FIG 13.5, (A) Coronal and (B) sagittal radiographic schematic of keeled and two-peg implants with zones for documentation of radiolucent lines and osteolysis. (C) Sagittal plane radiographic schematic of femoral implant with zones denoted for radiolucent lines and osteolysis. (D) Patellofemoral view radiographic schematic of multi- or single-peg patella implant with zones denoted for documentation radiolucent lines and osteolysis. Radiolucent lines should be denoted and documented as “partial” or “complete” and osteolysis documented in millimeters. (E) Less than 2 mm lucent line is present under the medial and lateral tibial baseplate with an adjacent thin sclerotic line (arrow). Such lucencies are seen in asymptomatic patients. (A-D from Meneghini RM, Mont MA, Backstein DB, et al: Development of a modern knee society radiographic evaluation system and methodology for total knee arthroplasty. J Arthroplasty 30:2311–2314, 2015.)
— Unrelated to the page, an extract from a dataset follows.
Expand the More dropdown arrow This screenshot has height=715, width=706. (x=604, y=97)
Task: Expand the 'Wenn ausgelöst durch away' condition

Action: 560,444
Lucent lines are described by their location (prosthesis-bone, prosthesis-cement, bone-cement), whether they are stable or progressive, and by whether they involve all or part of the interface surface and by their width. They are usually demarcated by an adjacent thin sclerotic line, allowing them to be distinguished from the more poorly defined lucency of osteopenia. A standardized system for monitoring lucent lines developed by The Knee Society delineates specific areas to be assessed (see Fig. 13.5 ). This method is complex, and a simplified system has been proposed.

Stress shielding

Areas of decreased stress around femoral or tibial components show a diffuse decrease in bone density. These usually can be distinguished from radiolucent lines by absence of the thin delimiting sclerotic line in areas of stress shielding (see Fig. 13.1 ). Stress shielding develops within the first 2 years after surgery and then remains stable.

Patellofemoral joint

The patellofemoral articulation can be an important cause of postoperative knee pain and prosthetic failure. However, the relationship between patellar abnormalities on radiographs and knee symptoms is imperfect.

Imaging techniques

Both lateral and tangential patellar views are important for assessing the patellar component and alignment. Numerous methods can be used for obtaining tangential patellar views in preoperative or postoperative individuals. Radiographic positioning alterations such as degree of flexion and weight bearing may significantly alter imaging findings. Baldini et al. evaluated weight-bearing tangential patellar radiographs obtained with patients standing and semi-squatting with the knees in 45 degrees of flexion. A correlation was made between anterior knee symptoms and signs and imaging findings. Persistence of patellar tilt of greater than 5 degrees on the patellar dome on the weight-bearing study correlated positively with anterior knee pain. None of the measurements made on non-weight-bearing radiographs correlated with pain and clinical scores.

Radiographic evaluation of the patellofemoral joint includes assessment of patellar tilt, patellar dislocation or subluxation ( Fig. 13.6 ), asymmetry in patellar component positioning, “overstuffing,” patellar height, and patellar fracture. Often postoperative measurements are compared with preoperative ones. CT is helpful in demonstrating patellar fracture, and MRI can be used for delineating soft tissue abnormalities.